#### SOURCE DATA

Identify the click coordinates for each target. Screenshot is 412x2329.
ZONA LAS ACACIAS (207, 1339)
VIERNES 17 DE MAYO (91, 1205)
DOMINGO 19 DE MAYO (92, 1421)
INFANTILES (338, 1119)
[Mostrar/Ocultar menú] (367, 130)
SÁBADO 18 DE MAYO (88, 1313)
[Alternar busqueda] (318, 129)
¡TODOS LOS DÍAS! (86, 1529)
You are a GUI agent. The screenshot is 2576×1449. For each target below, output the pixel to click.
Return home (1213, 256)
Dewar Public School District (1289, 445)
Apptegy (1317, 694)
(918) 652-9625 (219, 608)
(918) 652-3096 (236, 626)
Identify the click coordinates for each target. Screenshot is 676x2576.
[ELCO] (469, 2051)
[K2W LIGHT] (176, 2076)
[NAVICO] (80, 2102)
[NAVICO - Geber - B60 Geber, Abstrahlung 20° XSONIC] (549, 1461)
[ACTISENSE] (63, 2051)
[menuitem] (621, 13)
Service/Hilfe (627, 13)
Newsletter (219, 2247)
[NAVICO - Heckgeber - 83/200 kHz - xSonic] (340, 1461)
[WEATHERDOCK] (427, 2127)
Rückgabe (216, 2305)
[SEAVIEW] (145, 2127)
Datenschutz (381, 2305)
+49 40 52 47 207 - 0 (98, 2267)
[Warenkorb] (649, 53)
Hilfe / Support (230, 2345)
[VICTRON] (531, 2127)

########

__TASK INSTRUCTIONS__: Once you have identified the lines above that contain "target", copy each of them.

__TASK OUTPUT__:
Identify the click coordinates for each target. Screenshot is 412x2329.
You are a GUI agent. The screenshot is 2576×1449. For each target below, output the pixel to click.
Identify the click coordinates for each target. Screenshot is 676x2576.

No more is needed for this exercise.